[Con la información]
**A.** En el texto sobre los zoológicos humanos, ¿quién empezó a organizar hacia 1870 los espectáculos que mostraban a personas de pueblos considerados exóticos?
**B.** Escribe una continuación del texto sobre los zoológicos humanos a partir de su última oración.

[Texto proporcionado]
La condición humana no deja de asombrarme. De hecho, no pasa un solo día sin que encuentre una razón más poderosa para desear volver a ser un homínido, sin más preocupación que buscar unas cuantas plantas y frutas para alimentarme cada día. Digo esto porque hace unos días me encontré por casualidad en televisión con una noticia que venía a recordarnos uno de los episodios más oscuros y menos conocidos de nuestra historia reciente. El reportaje en cuestión hablaba de los zoológicos humanos, unos museos de la vergüenza que fueron muy populares en algunos países europeos, entre ellos España, en la década de los 40 y los 50. Su origen, sin embargo, se remonta más de 100 años atrás, en torno a 1870, cuando un potente comerciante de animales alemán, Karl Hagenbeck, empezó a montar una serie de espectáculos en los que, además de fieras enjauladas, se mostraban individuos de pueblos considerados exóticos. Así, entre 1877 y 1912 se realizaron unas treinta exposiciones de este tipo en distintos puntos del Viejo Continente, siendo las más conocidas las realizadas en el Jardín Zoológico de Aclimatación de París.

Entradas de datos guardadas
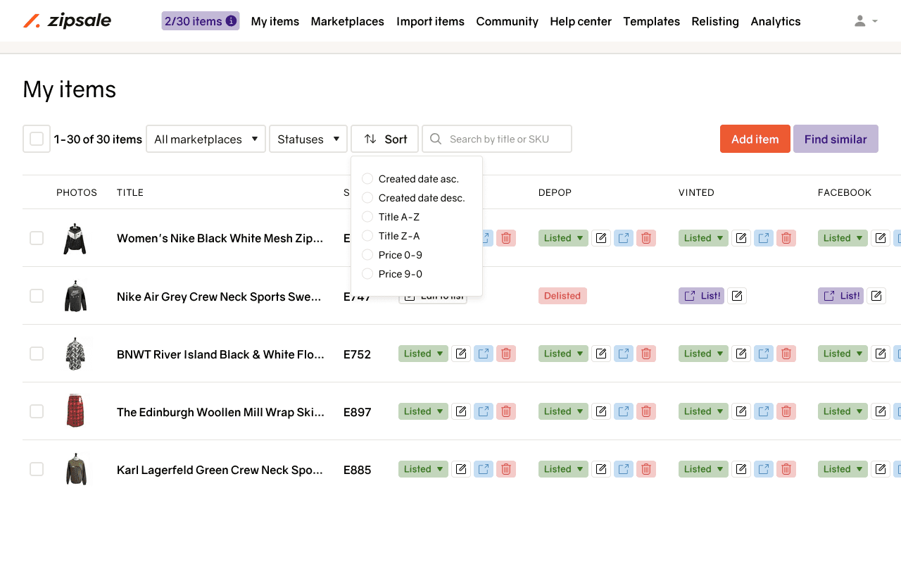Click the Vinted edit icon for Nike Air Grey sweatshirt
Screen dimensions: 901x586
(x=737, y=296)
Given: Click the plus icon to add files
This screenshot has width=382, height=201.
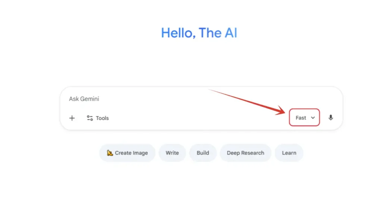Looking at the screenshot, I should (72, 118).
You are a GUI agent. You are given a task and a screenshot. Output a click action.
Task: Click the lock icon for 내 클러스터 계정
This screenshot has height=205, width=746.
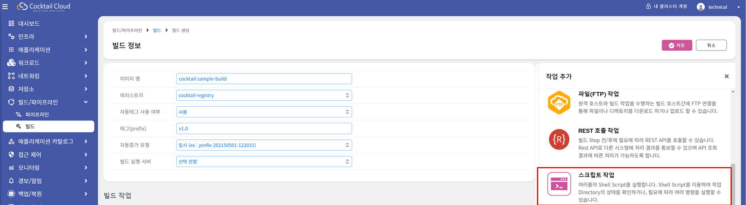648,6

[Resultados]
**A.** Karl Hagenbeck, un potente comerciante de animales alemán.

**B.**
La afluencia de público era masiva y regular, hasta el punto de que las crónicas de la época hablan de un millón de visitas en apenas un año. Los exhibidos más afortunados (muy pocos), generalmente africanos o indígenas sudamericanos, recibían míseras pagas que no les permitían mantenerse, aunque con un poco de suerte podían alimentarse gratis merced a las chocolatinas y otras exquisiteces que les lanzaban los espectadores. En muchos casos, el simple traslado a un clima al que no estaban habituados causaba su muerte. Un ejemplo significativo de estos abominables episodios fue el que protagonizó la conocida como Venus Hotentote, que llegó a Londres en 1810 y causó un enorme escándalo porque los visitantes incluso podían tocar su cuerpo semidesnudo. Tal fue el alboroto que el espectáculo se prohibió y ella fue trasladada a los tribunales, retornando a París, donde había sido exhibida años atrás tras ser capturada en África. Allí, tampoco lo pasó bien. Fue mostrada junto a fieras durante un año y medio más, hasta que murió en 1815, a una temprana edad, por una enfermedad poco precisa (de las llamadas raras, hoy en día).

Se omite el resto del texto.